## [WHAT NEEDS TO BE DONE]
Copy every line of the listing below word for word, leaving out the pictures.

########

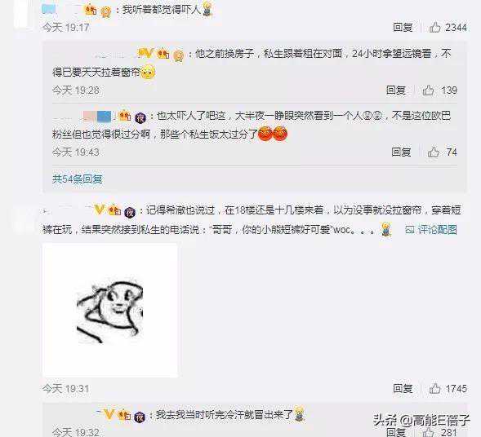Click purple night badge of 19:43 replier
Image resolution: width=481 pixels, height=437 pixels.
click(140, 117)
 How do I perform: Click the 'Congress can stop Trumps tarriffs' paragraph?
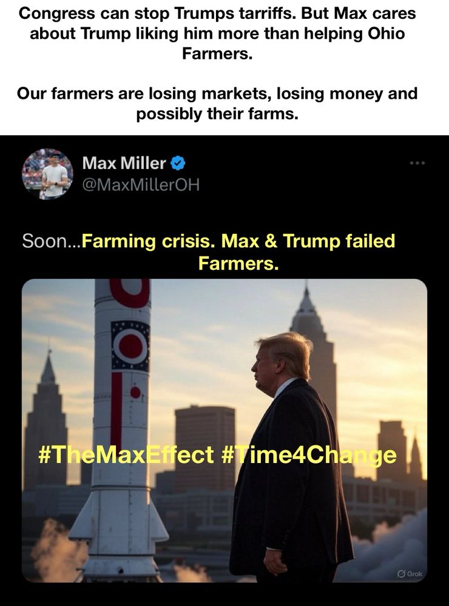217,33
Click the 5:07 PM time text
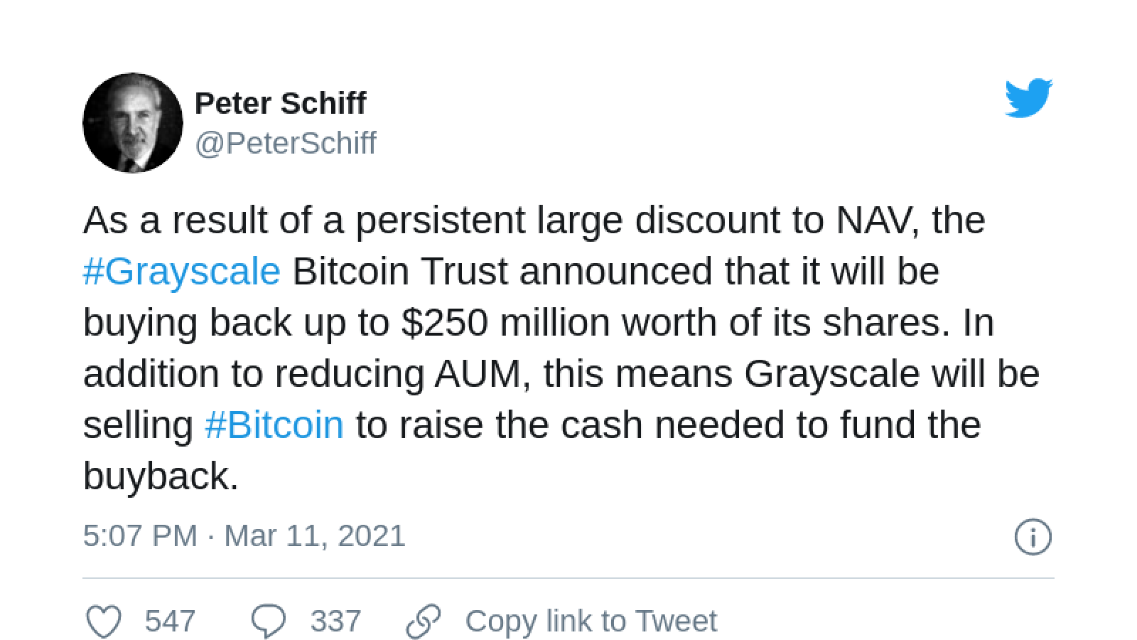The image size is (1137, 640). click(x=140, y=535)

########

## [THE SOLUTION]
Click purple night badge of 19:43 replier
Image resolution: width=481 pixels, height=437 pixels.
click(140, 117)
 How do I perform: Click the 'Congress can stop Trumps tarriffs' paragraph?
217,33
Click the 5:07 PM time text
The image size is (1137, 640). click(x=140, y=535)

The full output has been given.